● **Ausgewählter Abschnitt**
BDS steht für „Boykott, Desinvestitionen und Sanktionen“. Desinvestitionen sind die Rücknahme von Investitionen. Die Bewegung verlangt ein Ende der Besatzung des Westjordanlandes, der Golanhöhen und Ost-Jerusalems, die völlige Gleichberechtigung arabisch-palästinensischer Bürger Israels und ein Recht auf Rückkehr nach Israel für palästinensische Flüchtlinge und deren Nachkommen.
Der CDU-Abgeordnete Axel Müller erinnerte an Schilder aus der Nazi-Zeit, auf denen mit dem Aufruf „Deutsche, kauft nicht bei Juden“ zum Boykott jüdischer Geschäfte aufgerufen wurde. „Ein erster Schritt auf dem Weg zum Völkermord!“ Jürgen Braun von der AfD verlangte: „Das Verbot der BDS-Bewegung ist überfällig.“ Der außenpolitische Sprecher der FDP-Fraktion, Bijan Djir-Sarai, betonte: „Wir können nicht Propaganda und Hass gegen Juden und gegen das Existenzrecht Israels tolerieren.“ Durch die Aktionen der Bewegung werde ein noch tieferer Keil zwischen Palästinenser und Israelis getrieben.

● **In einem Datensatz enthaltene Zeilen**
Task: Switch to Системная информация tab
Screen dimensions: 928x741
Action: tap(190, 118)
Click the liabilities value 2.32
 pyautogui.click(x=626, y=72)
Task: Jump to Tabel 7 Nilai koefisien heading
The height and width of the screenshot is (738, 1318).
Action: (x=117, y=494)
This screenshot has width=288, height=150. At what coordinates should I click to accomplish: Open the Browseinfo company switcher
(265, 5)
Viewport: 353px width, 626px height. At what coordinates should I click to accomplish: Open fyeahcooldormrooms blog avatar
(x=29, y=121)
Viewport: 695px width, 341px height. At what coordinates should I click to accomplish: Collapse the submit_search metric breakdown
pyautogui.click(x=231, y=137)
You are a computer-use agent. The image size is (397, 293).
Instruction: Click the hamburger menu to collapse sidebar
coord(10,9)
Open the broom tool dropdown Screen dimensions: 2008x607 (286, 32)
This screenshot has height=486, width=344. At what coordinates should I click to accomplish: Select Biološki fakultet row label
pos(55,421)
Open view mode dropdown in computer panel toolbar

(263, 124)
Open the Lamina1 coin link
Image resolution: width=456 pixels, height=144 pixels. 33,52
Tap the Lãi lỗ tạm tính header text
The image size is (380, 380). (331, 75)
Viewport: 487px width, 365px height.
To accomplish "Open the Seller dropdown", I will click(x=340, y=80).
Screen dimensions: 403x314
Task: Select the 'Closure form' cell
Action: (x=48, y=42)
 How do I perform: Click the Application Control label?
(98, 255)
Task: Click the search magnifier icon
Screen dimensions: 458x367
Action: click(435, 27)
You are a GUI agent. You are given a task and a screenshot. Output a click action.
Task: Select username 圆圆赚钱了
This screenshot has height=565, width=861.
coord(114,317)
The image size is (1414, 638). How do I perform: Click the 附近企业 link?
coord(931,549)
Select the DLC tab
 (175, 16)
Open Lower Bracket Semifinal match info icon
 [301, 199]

● **Aufgabe A**
Welche Politiker werden im Abschnitt über die BDS-Bewegung namentlich zitiert, und welcher Partei gehört jeder von ihnen laut Abschnitt an?
● **Aufgabe B**
Führe den Abschnitt über die BDS-Bewegung im Anschluss an seinen letzten Satz weiter.

● **Deine Antwort A**
Axel Müller (CDU), Jürgen Braun (AfD), Bijan Djir-Sarai (FDP)

● **Deine Antwort B**
Der außenpolitische Sprecher der Grünen-Fraktion, Omid Nouripour, erklärte, es spreche „Bände über den Charakter dieser Bewegung“, dass BDS-Unterstützer zum Boykott des Eurovision Song Contest aufriefen, der gerade in Israel stattfindet. „Die Fraktion die Linke lehnt BDS ab“, sagte die stellvertretende Fraktionschefin Heike Hänsel, fügte aber an Union, SPD, FDP und Grüne gewandt hinzu: „Eine pauschale Kriminalisierung und Sanktionierung von BDS-Unterstützerinnen, wie Sie sie formulieren, ist problematisch.“
Für den Antrag votierten nach Auskunft von Bundestagsvizepräsidentin Claudia Roth, die die Sitzung leitete, CDU, CSU, FDP, SPD sowie große Teile der Grünen. Dagegen stimmten weite Teile der Linken und Teile der Grünen. Die AfD enthielt sich ebenso wie Teile von Grünen und Linken. Alternative Anträge von AfD und Linken scheiterten. Die AfD verlangte in ihrem Antrag ein Verbot der BDS-Bewegung. Die Linke pochte darauf, „jeden Antisemitismus in BDS-Aufrufen“ zu verurteilen.
Das israelische Außenministerium lobte den Beschluss. „Das deutsche Parlament hat die antisemitische Natur von BDS anerkannt und seinen ungesetzlichen Boykottaktivitäten“, schrieb der Sprecher auf Twitter.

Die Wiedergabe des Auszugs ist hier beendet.